My first clear memory in life is of the assassination of President John F. Kennedy. I was only 4, but the emotional reaction of the adults around me seared the images of that Friday, and the sad and violent weekend that followed, in my memory forever.

By the end of the summer of ‘68, my world had been invaded by the assassinations of the Rev. Martin Luther King Jr. and Sen. Robert F. Kennedy, followed by the chaotic and violent protests surrounding the Democratic National Convention. Vietnam was a word I heard constantly. I knew people at church who had lost sons and brothers there. The little girl who occasionally visited her grandparents next door to me had a daddy who was missing in action.

Sure, I was just a kid, but kids are not oblivious to the world around them.
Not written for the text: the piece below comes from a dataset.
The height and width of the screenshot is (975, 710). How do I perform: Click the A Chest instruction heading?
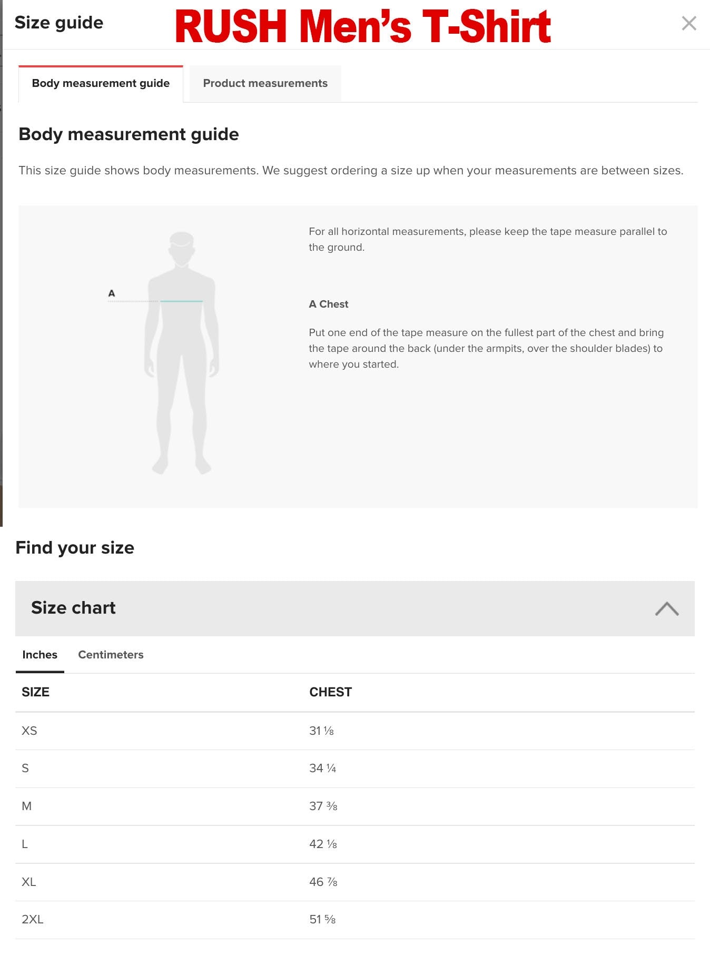pyautogui.click(x=329, y=304)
In a way I can’t fully explain, those early experiences led me toward a career in journalism. You could argue that was a healthy outlet for a series of disturbing stimuli.

Graphic videos

But what effect will today’s world have on its children?

I never saw a graphic video of RFK being shot. None existed. But by Wednesday afternoon this week, graphic videos of the murder of political activist Charlie Kirk on the UVU campus flooded the internet faster than social media companies could remove them. What effect will these have on the children and adolescents who saw them?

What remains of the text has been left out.